Vor allem in den Vereinigten Staaten solle der Absatz weiter zulegen, sagte Mornhinweg. Dort soll das neue Modell des Transporters Vito im September eingeführt werden. Bislang verkauft die Van-Sparte erst gut neun Prozent ihrer Fahrzeuge in den USA. Daimler hatte aber jüngst angekündigt, ein neues Werk in Charleston im Bundesstaat South Carolina zu bauen.

Dort soll unter anderem der Sprinter gefertigt werden. Die Produktionskosten lägen etwa ein Drittel unter denen in Deutschland, sagte Mornhinweg. Er hofft außerdem auf neue Großaufträge.

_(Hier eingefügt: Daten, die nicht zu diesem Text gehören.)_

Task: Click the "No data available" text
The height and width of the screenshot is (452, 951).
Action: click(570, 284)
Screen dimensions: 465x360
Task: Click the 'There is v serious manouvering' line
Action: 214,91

Der Postdienst United States Postal schreibe bis 2018 seine gesamten Transporter-Kapazitäten aus.

Der Spartenchef sieht Daimler im traditionellen Pickup-Markt USA als Wegbereiter für die traditionell bei Europäern beliebten Transporter. Der Mercedes Sprinter ging nach der Trennung von Chrysler 2010 an den Start. Daimlers deutscher Rivale Volkswagen hatte erst im vergangenen Jahr angekündigt, den Eintritt ins US-Geschäft mit leichten Nutzfahrzeugen „ernsthaft“ zu prüfen.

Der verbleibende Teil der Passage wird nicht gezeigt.